Another dish I tried was a quinoa salad from a food blogger friend of mine. You can see his version here: mmm-yoso!!!: Quinoa Salad

I've also substituted it for rice in soups. If you like black beans, here's a dish that DH has been trying to get me to make (he loves black beans): Black-Bean and Tomato Quinoa Recipe at Epicurious.com

I have both the white and the black but have not tried the black yet. I hear it's a bit nuttier in taste than the white.


----------



## jessicarussell (Feb 22, 2008)

MSN Health did an article on quinoa today, and it has some great recipes. I tried to find quinoa when I went to the store at lunch, but couldn't find it. 

The article is on the home page to their health and fitness section.


----------



## Fiona (Feb 22, 2008)

many thanks - I feel inspired to try!


----------



## jessicarussell (Mar 3, 2008)

I finally made quinoa last week.

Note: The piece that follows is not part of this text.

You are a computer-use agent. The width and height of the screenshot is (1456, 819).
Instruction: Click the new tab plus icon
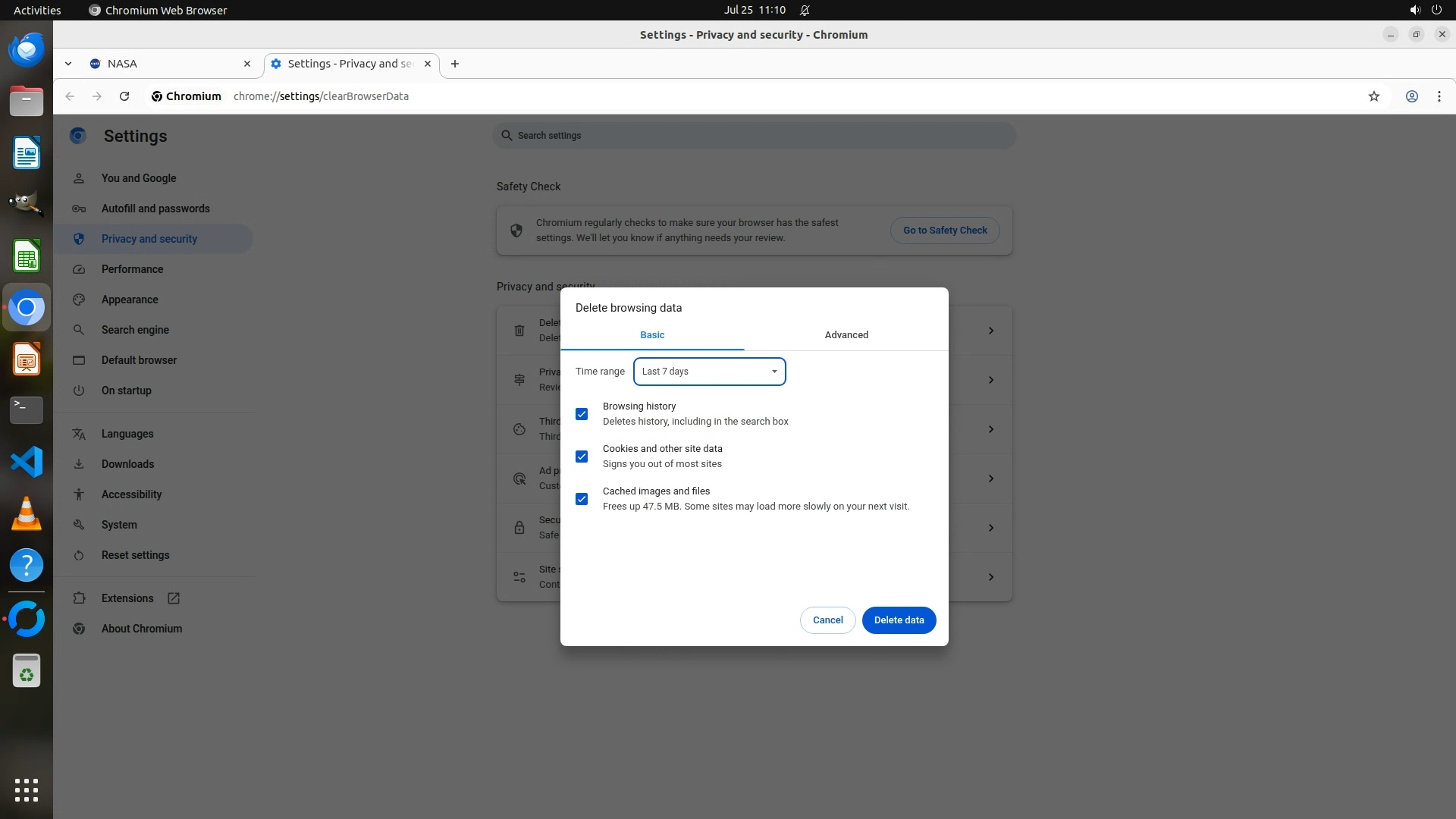[x=455, y=64]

I ordered it online from Melissa's, as I couldn't find it locally. I don't think I rinsed it quite long enough, as it still seemed a little bitter (husband compared it to sauerkraut taste, but he loved it just the same). I sauteed leeks and garlic in olive oil, then added the quinoa to the pot with white wine and some stock. Cooked it until it was light and fluffy, then added in some roasted vegetables. It was really pretty good...now that I have a case of it, I'm going to have to seek out new recipes


----------